The whole thing went over budget, and when it came out, there were scandalised reports that audiences could see “dirty words” on characters’ lips, despite the censors having done a hatchet job on it.
Incredibly, and to her great satisfaction, it became a big hit anyway!
It also attracted the interest of a man who wished to invest in Gloria’s film work, a man she would apparently have a fling with — Joseph P Kennedy, father of the future president.
Queen Kelly, from 1929, was another Swanson movie with a story of its own.
Produced by Kennedy and directed by Erich von Stroheim, the star actor, director and producer from the silent days, it told the tale of Prince Wolfram, who was set to wed mad Queen Regina V.
When he spots Kitty Kelly, Swanson’s character, he loses his mind with passion, kidnaps her from her convent and professes his undying love!
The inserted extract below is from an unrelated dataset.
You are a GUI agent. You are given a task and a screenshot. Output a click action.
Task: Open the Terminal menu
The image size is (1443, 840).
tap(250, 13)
The mad queen promptly has her whipped and chucked out of the castle, and imprisons him for refusing her hand in marriage.
Kitty ends up having to marry a horrid chap, and it all ends badly.
As did the movie itself, with Stroheim fired and a sex-mad queen and distasteful scenes eventually disgusting Gloria. All this led to the whole project being shut down before it was complete.
The only place you can see part of it now is in Sunset Boulevard.
Made a full 21 years later, this would be Gloria Swanson’s biggest and best-known hit movie. She plays Norma Desmond, a silent star who falls for a younger writer, and extracts from the abandoned Queen Kelly are shown as an old film she’d made.
In the many years in between, Gloria Swanson’s career had gone into decline, and she also turned down a lot of promising flicks.
But film directing great Billy Wilder had never forgotten just how good she could be.
In Sunset Boulevard, she proved it all over again, and the role would win her the Golden Globe for Best Actress. The film gained 11 Academy Award nominations, winning three, and is ranked No 12 in the greatest 100 American films of the 20th century.
Gloria would pop up from time to time for the rest of her life on TV shows such as The Beverly Hillbillies and Dr Kildare, and also starred alongside Brigitte Bardot in 1956’s Nero’s Weekend. Her last film appearance was playing herself in Airport 1975.
But Gloria will be remembered as much for her life away from the screen. She would claim that one of her husbands raped her on their wedding night, and another husband accused her of adultery with 13 different men.
During a lull in her career, in 1938, she moved to New York and started an inventions and patents firm, Multiprises, to rescue Jewish scientists and inventors from across Europe and get them to the States and safety.
Clearly a woman ahead of her time, multi-faceted and multi-talented, no wonder Gloria Swanson is still revered in the cinema world and beyond.